Neben der EEG-Reform ging es bei der Windforce auch um Themen wie Kostensenkung, Finanzierung und Logistik sowie neue technologische Entwicklungen und aktuelle Praxisbeispiele. Insgesamt standen diesmal zwölf Sessions mit 60 Vorträgen auf dem Konferenzprogramm. Zum Thema Installation berichtete Martin Degen vom norwegischen Offshore-Dienstleister Fred. Olsen Windcarrier, dass die Turbinen und Fundamente in den vergangenen Jahren eine rapide Entwicklung in Sachen Leistung, Größe und Gewicht genommen hätten – und dass dies massive Auswirkungen auch auf die Leistungsfähigkeit der Errichterschiffe habe. So sei die erst 2012 gebaute »Brave Tern« seines Unternehmens jüngst modifiziert worden und habe längere Beine und einen längeren Kranausleger erhalten. Ihrer Schwester »Bold Tern« stehen entsprechende Umbauten unmittelbar bevor. »Wären die neuen Anlagengrößen schon beim Design der Schiffe abzusehen gewesen, hätten wir vermutlich viel Geld sparen können«, so Degen.

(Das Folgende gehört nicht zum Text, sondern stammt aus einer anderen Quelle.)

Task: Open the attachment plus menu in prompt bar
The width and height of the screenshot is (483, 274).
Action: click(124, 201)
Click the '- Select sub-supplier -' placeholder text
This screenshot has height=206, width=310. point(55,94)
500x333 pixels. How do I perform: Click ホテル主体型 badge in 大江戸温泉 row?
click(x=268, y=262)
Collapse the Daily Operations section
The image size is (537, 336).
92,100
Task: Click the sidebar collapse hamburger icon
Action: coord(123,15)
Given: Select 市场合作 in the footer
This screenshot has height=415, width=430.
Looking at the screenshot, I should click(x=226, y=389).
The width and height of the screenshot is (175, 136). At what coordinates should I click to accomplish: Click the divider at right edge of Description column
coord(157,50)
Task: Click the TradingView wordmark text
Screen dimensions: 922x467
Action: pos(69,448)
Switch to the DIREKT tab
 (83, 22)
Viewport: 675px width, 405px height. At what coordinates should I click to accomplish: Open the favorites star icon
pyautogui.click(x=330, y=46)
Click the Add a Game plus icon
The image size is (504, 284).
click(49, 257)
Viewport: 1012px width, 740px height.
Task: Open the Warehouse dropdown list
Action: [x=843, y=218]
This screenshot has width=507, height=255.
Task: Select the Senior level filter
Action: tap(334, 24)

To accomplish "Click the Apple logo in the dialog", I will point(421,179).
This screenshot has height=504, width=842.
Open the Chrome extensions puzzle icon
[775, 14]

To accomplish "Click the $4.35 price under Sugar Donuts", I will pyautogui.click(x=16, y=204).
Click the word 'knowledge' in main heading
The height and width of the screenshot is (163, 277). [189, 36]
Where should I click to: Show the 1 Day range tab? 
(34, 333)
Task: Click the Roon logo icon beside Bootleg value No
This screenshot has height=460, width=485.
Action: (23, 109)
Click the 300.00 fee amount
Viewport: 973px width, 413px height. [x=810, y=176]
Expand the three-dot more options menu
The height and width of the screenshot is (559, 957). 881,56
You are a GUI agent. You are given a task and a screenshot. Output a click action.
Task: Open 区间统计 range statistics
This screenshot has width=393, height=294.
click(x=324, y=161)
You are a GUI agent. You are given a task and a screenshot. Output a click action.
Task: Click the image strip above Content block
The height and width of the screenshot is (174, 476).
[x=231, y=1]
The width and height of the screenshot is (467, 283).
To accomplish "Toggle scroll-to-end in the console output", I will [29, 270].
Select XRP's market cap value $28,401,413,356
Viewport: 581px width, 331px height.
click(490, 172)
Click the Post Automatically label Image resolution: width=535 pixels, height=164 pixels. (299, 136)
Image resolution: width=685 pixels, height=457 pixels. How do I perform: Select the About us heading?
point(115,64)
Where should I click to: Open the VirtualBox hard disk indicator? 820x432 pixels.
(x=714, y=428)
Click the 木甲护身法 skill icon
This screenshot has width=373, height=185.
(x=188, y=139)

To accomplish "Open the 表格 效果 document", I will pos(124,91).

Auch auf dem in den kommenden Jahren wachsenden Markt der Betriebs- und Wartungsarbeiten werde die heutige Schiffsgeneration an ihre Grenzen stoßen: »Es müssen neue Schiffe auf den Markt, und da schauen wir ganz genau hin.«

Die Windforce für das kommende Jahr ist bereits terminiert: Sie soll vom 9. bis zum 11. Mai 2017 stattfinden, dann wieder in Bremerhaven.